WE ALL know that for which we strive, that which we seek to create and build up: it is strong community, deeper and greater neighbourliness. Next time you find yourself stuck in the thickets of sermon preparation, reaching for this platitude, may I suggest that you self-administer an astringent and sobering dose of Two Doors Down (BBC2, Mondays).
Hell, as J.-P. Sartre genially pointed out, is other people. No doubt on the Left Bank there was rather less of the trotting round next door to borrow a cup of sugar so common over here; if not, I think he would have added that real hell is ghastly neighbours. Like all sitcoms, this one is widely variable, but, at its best, it is magnificent, and, I aver, offers acute moral reflection.

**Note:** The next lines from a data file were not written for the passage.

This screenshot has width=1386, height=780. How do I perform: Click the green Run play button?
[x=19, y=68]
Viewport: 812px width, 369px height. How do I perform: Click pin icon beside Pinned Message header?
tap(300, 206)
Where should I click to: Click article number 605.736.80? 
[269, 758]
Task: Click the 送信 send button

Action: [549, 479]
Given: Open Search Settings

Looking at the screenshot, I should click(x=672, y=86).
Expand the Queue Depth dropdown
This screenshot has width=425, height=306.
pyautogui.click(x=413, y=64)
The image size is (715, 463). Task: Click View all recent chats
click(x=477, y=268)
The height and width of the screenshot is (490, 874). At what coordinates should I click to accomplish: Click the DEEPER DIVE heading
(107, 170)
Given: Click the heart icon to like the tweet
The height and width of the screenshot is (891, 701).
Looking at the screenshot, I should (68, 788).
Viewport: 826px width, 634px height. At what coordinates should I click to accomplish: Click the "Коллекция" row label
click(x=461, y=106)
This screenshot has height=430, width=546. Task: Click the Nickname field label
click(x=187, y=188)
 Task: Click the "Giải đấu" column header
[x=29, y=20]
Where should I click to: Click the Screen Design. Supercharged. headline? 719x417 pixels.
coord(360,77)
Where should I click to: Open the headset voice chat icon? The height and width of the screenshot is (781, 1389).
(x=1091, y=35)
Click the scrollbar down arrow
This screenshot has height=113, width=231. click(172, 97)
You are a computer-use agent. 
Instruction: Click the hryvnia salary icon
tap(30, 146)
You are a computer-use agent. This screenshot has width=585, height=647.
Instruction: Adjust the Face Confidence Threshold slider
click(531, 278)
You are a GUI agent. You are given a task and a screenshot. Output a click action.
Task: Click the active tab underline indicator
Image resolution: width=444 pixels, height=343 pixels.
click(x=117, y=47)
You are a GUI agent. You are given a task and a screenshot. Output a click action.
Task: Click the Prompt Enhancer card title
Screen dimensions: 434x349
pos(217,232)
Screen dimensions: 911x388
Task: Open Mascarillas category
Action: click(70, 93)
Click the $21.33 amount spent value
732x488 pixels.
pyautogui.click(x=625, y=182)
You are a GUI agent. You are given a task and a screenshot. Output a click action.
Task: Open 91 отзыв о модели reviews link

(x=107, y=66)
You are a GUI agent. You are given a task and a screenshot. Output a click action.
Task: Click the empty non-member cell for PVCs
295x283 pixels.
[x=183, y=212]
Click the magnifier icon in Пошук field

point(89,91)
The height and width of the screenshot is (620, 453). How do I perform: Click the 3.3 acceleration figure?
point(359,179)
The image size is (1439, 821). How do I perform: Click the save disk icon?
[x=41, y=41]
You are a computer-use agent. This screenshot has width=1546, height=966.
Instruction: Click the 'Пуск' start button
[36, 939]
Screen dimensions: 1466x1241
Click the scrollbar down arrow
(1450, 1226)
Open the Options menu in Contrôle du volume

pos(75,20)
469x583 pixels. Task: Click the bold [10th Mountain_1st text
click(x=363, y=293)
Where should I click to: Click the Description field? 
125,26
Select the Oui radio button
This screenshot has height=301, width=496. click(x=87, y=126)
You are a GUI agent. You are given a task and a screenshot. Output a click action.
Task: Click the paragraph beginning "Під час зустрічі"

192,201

Beth is hospitable and generous, her husband Eric is dull and unimaginative but steady. Her neighbours practically live with them, taking every opportunity to freeload, to take everything they can, and then complain when it is not exactly to their liking. Not for one moment do they think before they speak. Every hurtful or cutting thought is vocalised the minute it enters their minds. They are entirely self-centred, almost unaware of the existence of others except as it affects them.
The seven deadly sins are clearly on view: Christine personifies gluttony, vacuuming up every scrap of food that might be on offer and dropping heavy hints whenever there is not quite as much as she would like. But it is Cathy who really plumbs the depths. She is desperate to be the centre of attention, desperate that every occasion should revolve around her and her alone.
Obsessed with sex, she dresses quite unsuitably for her age, and fixates on trying to turn Beth’s gay son; her jealousy of Michelle, who is half her age, and unassumingly pretty and sympathetic, is palpable. Cathy tries to force Beth’s 30th-wedding-anniversary party into a replay of her own wedding; unable to resist interfering, she manages to engineer two public offers of marriage between the younger couples present.
When these end in distress and heartbreak, she, like all manipulative bullies, is entirely unconcerned, and takes no responsibility for the pain that she has caused. She is such a rich and satisfying comic monster because we can sense, all along, what lies beneath: the noise and desperation to get everyone else drunk is a cover-up, a brittle wafer-thin surface below which lies a chasm of emptiness and an infinite void of need. On this reading, Beth’s put-upon neighbourliness is, for all its discomfort, a genuinely redemptive act of grace; despite its limitations, it is almost Christlike.
It is just possible, I realise, that the sitcom’s creators did not intend to produce so profound a mirror to nature, so moral a plumbing of the depths of human fallenness, as I am describing. Perhaps they simply intend to make us laugh — but never forget: that is a serious business.